Comment by olliej
7 years ago
You’re missing one of the major points in the post: making release cycles take a long time means that small features aren’t finalized for that long period either.
You seem to be thinking that the compiler devs wait until a release is done to start implementing a release, which is not what happens. Part of the big benefit of releasing every three years is that it makes continuous development actually possible: compiler devs have a better idea of how stable things are, and so which things aren’t going to need to be completely reimplement in another 3 years.
I do not understand where you get a “catch their breath” mentality - none of the modern c++ compilers have a three year cadence, most run with approximately annual major releases.
No... there's more to programming than just having a shiny new compiler. VS2017 for example had problems that held me back at VS2015, so I couldn't upgrade until I got to VS2019, but meanwhile projects moved on.

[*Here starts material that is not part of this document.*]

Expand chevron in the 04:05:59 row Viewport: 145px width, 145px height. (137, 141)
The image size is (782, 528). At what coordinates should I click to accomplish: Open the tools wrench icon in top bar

The 1-year period you're imagining was really a ~4-year period where the language syntax had changed, the stdlib had changed, and projects had moved on, so I couldn't even compile things. Heck, I couldn't even read the language anymore, let alone worry about all the new stuff in stdlib.
And it's not like they've been only adding small features every 3 years. If they were then my position would be different too. But small features being small, people can live without them. Not having them is a lot better than not being able to use the language at all.
Please give some specific examples and not just vague "problems".
Huh? What would that accomplish for you?